Do you have the commands you ran for each of these?

wncampbell commented 9 years ago

INGEST mrgeo ingest -nd -9999 -o s3://mrgeo/images/aster-30m-ingest1 -sk -sp -z 12 s3://mrgeo-source/aster-30m

BUILD PYRAMID mrgeo buildpyramid s3://mrgeo/images/aster-30m-ingest1

SLOPE mrgeo mapalgebra -e “result = slope([s3://mrgeo/images/aster-30m])” -o s3://mrgeo/images/slopetest1

RASTERIZE VECTOR mrgeo mapalgebra -e "result = RasterizeVector([s3://mrgeo-source/roadways.tsv],\"LAST\",\"12z\",\"b\")" -o s3://mrgeo/images/kph-roadways

SCALAR OPERATION mrgeo mapalgebra -e "result = [s3://mrgeo/images/aster-30m] + 10" -o s3://mrgeo/images/aster-scale-op

PINGEL RAW OPERATION mrgeo mapalgebra -e 's = [s3://mrgeo/images/aster-30m-slope]; kph = 112 * pow(2.718281828, -8.3 * abs(s)); spm = 3.6 / kph;' -o s3://mrgeo/images/GlobalHumveeRaw

HMMWV WITHOUT LC mrgeo mapalgebra -e "result = con([s3://mrgeo/images/srtm-waterbodies] = 0, 0, [s3://mrgeo/images/roadways] > 0, [s3://mrgeo/images/roadways], [s3://mrgeo/images/GlobalHumveeRaw])" -o s3://mrgeo/images/HMMWV_Friction_NoLC

IMPENDANCE VALUES mrgeo mapalgebra -e "result = con(abs([s3://mrgeo/images/GlobCover30m] - 11) < 0.1, 0.3, abs([s3://mrgeo/images/GlobCover30m] - 14) < 0.1, 0.3, abs([s3://mrgeo/images/GlobCover30m] - 20) < 0.1, 0.3, abs([s3://mrgeo/images/GlobCover30m] - 30) < 0.1, 0.3, abs([s3://mrgeo/images/GlobCover30m] - 40) < 0.1, 0.3, abs([s3://mrgeo/images/GlobCover30m] - 50) < 0.1, 0.2, abs([s3://mrgeo/images/GlobCover30m] - 60) < 0.1, 0.5, abs([s3://mrgeo/images/GlobCover30m] - 70) < 0.1, 0.2, abs([s3://mrgeo/images/GlobCover30m] - 90) < 0.1, 0.3, abs([s3://mrgeo/images/GlobCover30m] - 100) < 0.1, 0.4, abs([s3://mrgeo/images/GlobCover30m] - 110) < 0.1, 0.2, abs([s3://mrgeo/images/GlobCover30m] - 120) < 0.1, 0.7, abs([s3://mrgeo/images/GlobCover30m] - 130) < 0.1, 0.2, abs([s3://mrgeo/images/GlobCover30m] - 140) < 0.1, 0.7, abs([s3://mrgeo/images/GlobCover30m] - 150) < 0.1, 0.8, abs([s3://mrgeo/images/GlobCover30m] - 160) < 0.1, 0.2, abs([s3://mrgeo/images/GlobCover30m] - 170) < 0.1, 0.1, abs([s3://mrgeo/images/GlobCover30m] - 180) < 0.1, 0.1, abs([s3://mrgeo/images/GlobCover30m] - 190) < 0.1, 0.6, abs([s3://mrgeo/images/GlobCover30m] - 200) < 0.1, 1.0, abs([s3://mrgeo/images/GlobCover30m] - 210) < 0.1, 0.0, abs([s3://mrgeo/images/GlobCover30m] - 220) < 0.1, 0.5, abs([s3://mrgeo/images/GlobCover30m] - 230) < 0.1, 1.0, 0.6);" -o s3://mrgeo/images/GlobCoverImpedance

ttislerdg commented 9 years ago

FYI, There are 2,973,491 tiles in the aster-30m dataset. A complete level 12, world-wide raster has 8,388,608 tiles (max). That means aster-30m has 35.4% coverage. i.e. the rest is water.

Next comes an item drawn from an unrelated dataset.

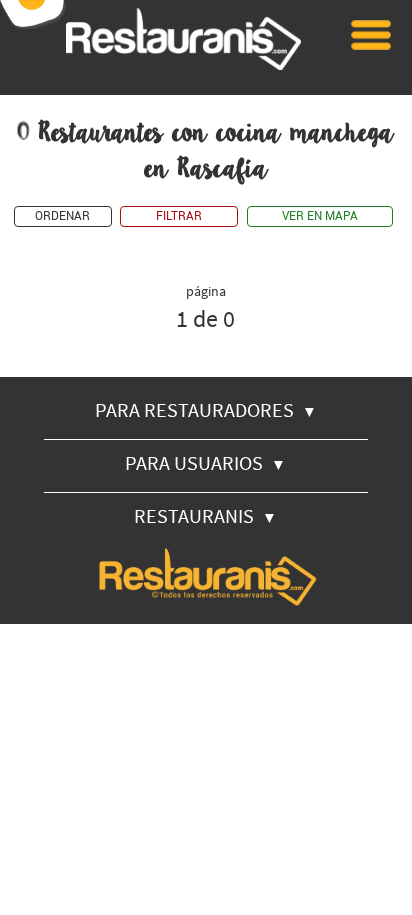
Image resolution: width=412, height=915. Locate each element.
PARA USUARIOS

wncampbell commented 9 years ago

Benchmarks Version 2


_Set A_ Node Type = m3.2xlarge Number Nodes = 75 Total storage = 12TB Total memory = 2.25TB Each step run 1x


_Set B_ Node Type = m3.2xlarge Number Nodes = 125 Total storage = 20TB Total memory = 3.75TB Each step run 1x


_Set C_ Node Type = m3.2xlarge Number Nodes = 175 Total storage = 28TB Total memory = 5.25TB Each step run 1x


_Set D_ Node Type = m3.2xlarge Number Nodes = 75 Total storage = 12TB Total memory = 2.25TB Each step run 1x

wncampbell commented 9 years ago

Memory multiplier configuration Shows mm setting per job for version 2 of the benchmarks. Setting mm below these values resulted in crashes.

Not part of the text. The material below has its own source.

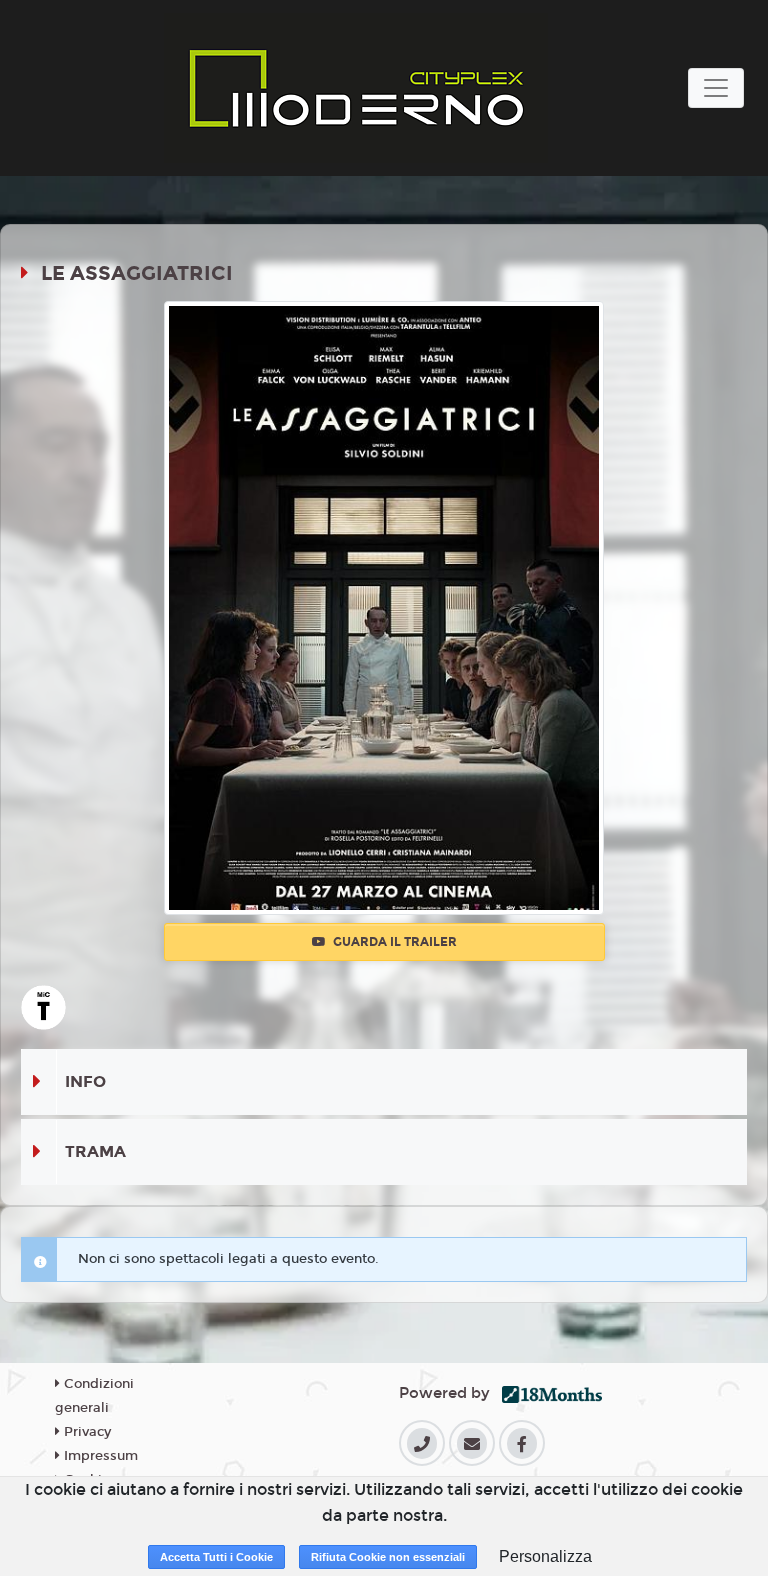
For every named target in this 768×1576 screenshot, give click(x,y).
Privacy (85, 1432)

75 node Ingest Image - 16 Build Pyramid - 12 Rasterize Vector - 12 Slope - 12 Reclassify - 16 Friction Surface - 16 Friction Surface Scratch - n/a

125 node Ingest Image - 20 Build Pyramid - 12 Rasterize Vector - 12 Slope - 20 Reclassify - 16 Friction Surface - 16

175 node Ingest Image - 24 Build Pyramid - 12 Rasterize Vector - 12 Slope - 20 Reclassify - 16 Friction Surface - 16

wncampbell commented 9 years ago

Graphs for benchmarks v2 (updated as jobs finish)

Data Operations - http://live.amcharts.com/2ZhNj/ MapAlgebra - http://live.amcharts.com/GE2Ym/

wncampbell commented 9 years ago

Using 75 node cluster as the baseline, here's the improvement as nodes are added:

Ingest Build Pyramid Rasterize Vector Slope Reclassify Friction Surface
125 node - 26% -13.54% -0.69% -14.85% -38.26% -34.32%
175 node -35% -22.65% -5.12% -31.04% -53.35% -48.11%
drew-bower commented 9 years ago

Making a lot more sense now. Nice work.